Based on these measurements, results showed that sludge behaved as a non-Newtonian, shear-thinning fluid, exhibiting a yield stress. Figure 1(a) shows the shear stress-shear rate response of a sludge at 140 °C during thermal pre-treatment which was fitted to the Herschel-Bulkley rheological model. Sludge remained non-Newtonian despite being at high temperature conditions (< 150 °C). The yield stress and shear-thinning properties of sludge are both parameters which can affect the efficiency of mixing and heat-transfer performance. This means during thermal pre-treatment sludge should not simply be handled as a Newtonian fluid, if optimal performance is being considered.

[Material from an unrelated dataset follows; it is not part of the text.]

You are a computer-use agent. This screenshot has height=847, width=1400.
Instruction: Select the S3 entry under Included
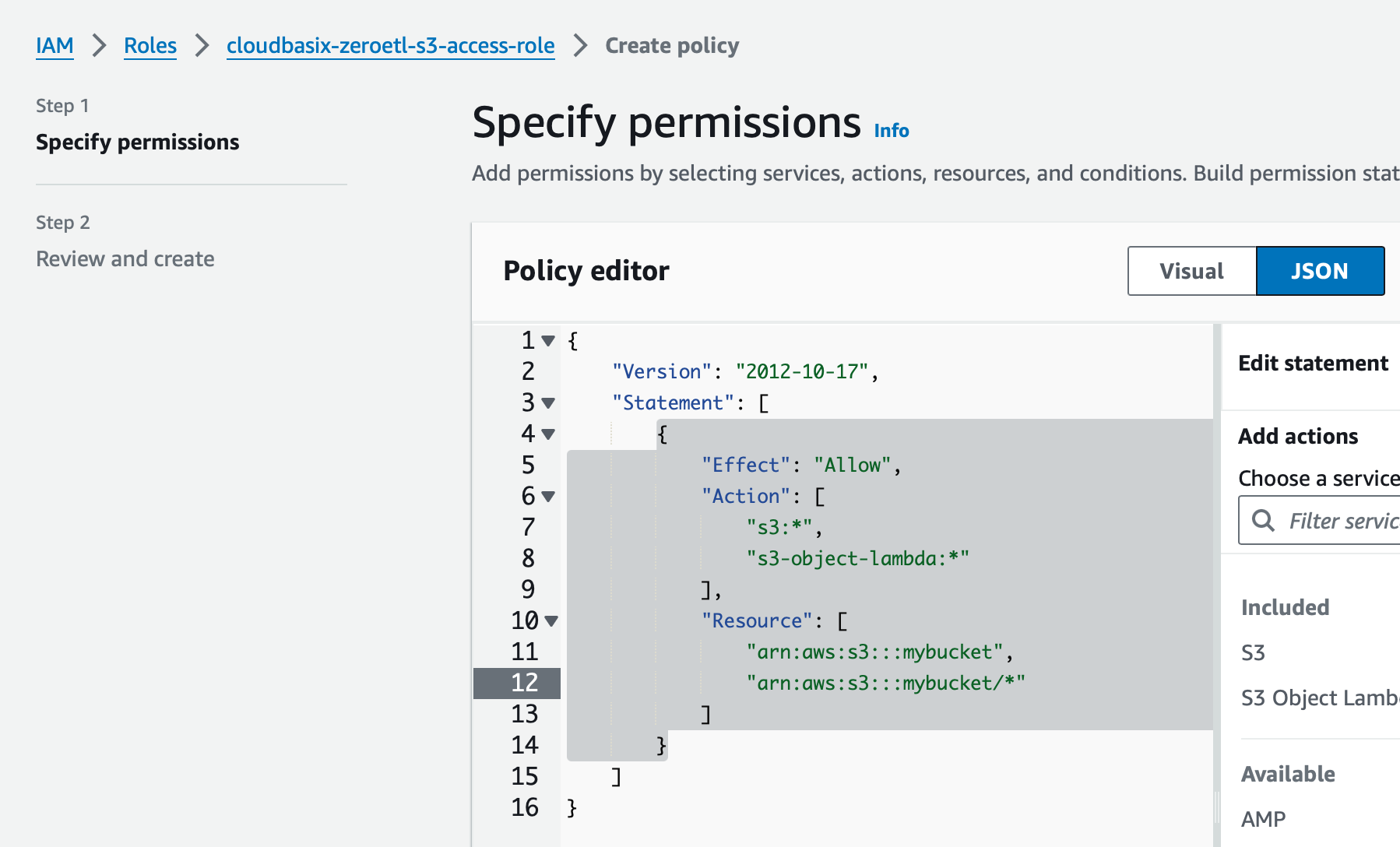[x=1253, y=652]
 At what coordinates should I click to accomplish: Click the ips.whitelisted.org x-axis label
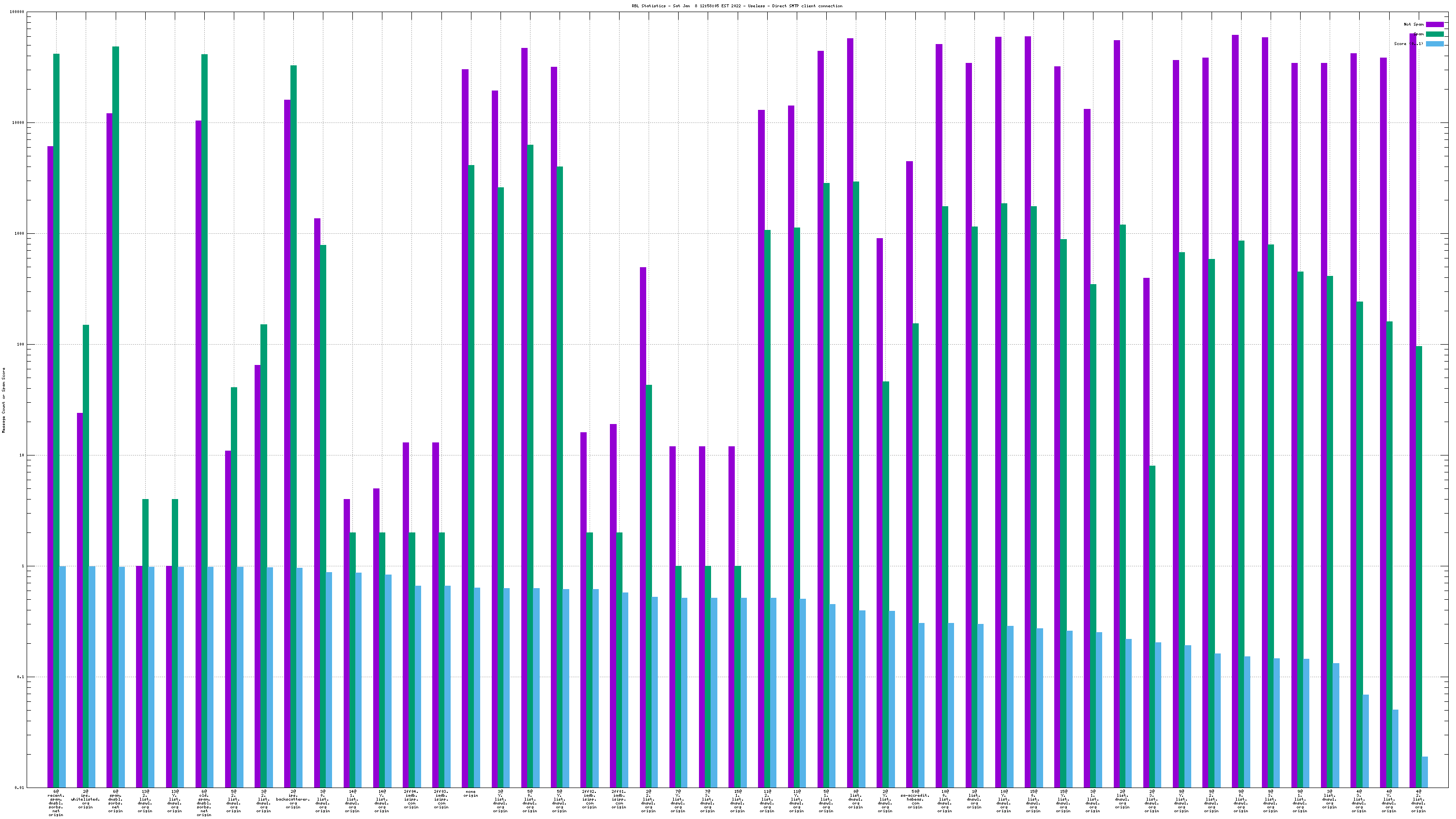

It is well documented that thermal pre-treatment greatly reduces the viscosity of sludge. However, our results also showed the viscosity reduction was a time-dependent process which occurred progressively during thermal pre-treatment at constant temperature. As shown in Figure 1(b) the viscosity reduction followed a logarithmic trend with treatment duration whereby most of the viscosity drop occurred in the first 20 minutes of treatment. After that, the viscosity change was minimal. This observation was interesting as it reflected the behaviour of organic matter solubilization, which also follows a logarithmic trend with treatment duration. It further supports the idea that sludge’s rheology is partly due to the presence of biological flocs.

This is interesting as it highlights the potential for online monitoring of thermal pre-treatment processes via rheological measurements. We have shown in a previously published paper that a linear correlation existed between sludge’s rheological parameters, including yield stress and apparent viscosity, and its organic matter solubilisation (measured in terms of chemical oxygen demand). Compared to traditional methods for determination of sludge solubilization via chemical analysis, rheological measurements can be done much quicker and in real-time.

The rheological changes in sludge during thermal pre-treatment could be described using a combined model, based on logarithmic time-dependence and linear temperature relationship. These equations are useful for quick estimation of in-situ values of sludge’s rheological parameters in thermal pre-treatment, which is handy for process design, but can also provide an indication of sludge’s extent of solubilization.

Interestingly, rheological observations suggested that sludge concentration had minimal impact on the effectiveness of thermal pre-treatment. This was based on the observation that regardless of sludge concentration (7 – 13 wt%), the extent of viscosity and yield stress reduction were nearly equal at constant treatment time and temperatures. This suggests that plant operators are allowed a certain degree of flexibility when it comes to thermal pre-treatment of increasingly concentrated sludges, which is often desirable. Combined with the desirable viscosity reduction offered by thermal pre-treatment, this potentially means an increasingly concentrated sludge feed for anaerobic digesters, which translates to higher biogas production.

In our study, it was also found that the results from measuring the flow behaviour of sludge via oscillatory rheological methods were comparable to rotational rheological methods. Usually, oscillatory methods are reserved for measuring material viscoelasticity. However, this comparability with rotational measurement enables new possibilities for in situ rheological measurement and process monitoring as well as for overcoming practical difficulties in conducting experimental work, such as non-destructive sample measurement.

This study was headed by lead investigator Associate Professor Nicky Eshtiaghi and PhD researcher Kevin Hii, from the School of Engineering, RMIT University, Melbourne, Australia and the work is published in Water Research (DOI: 10.1016/j.watres.2019.03.039).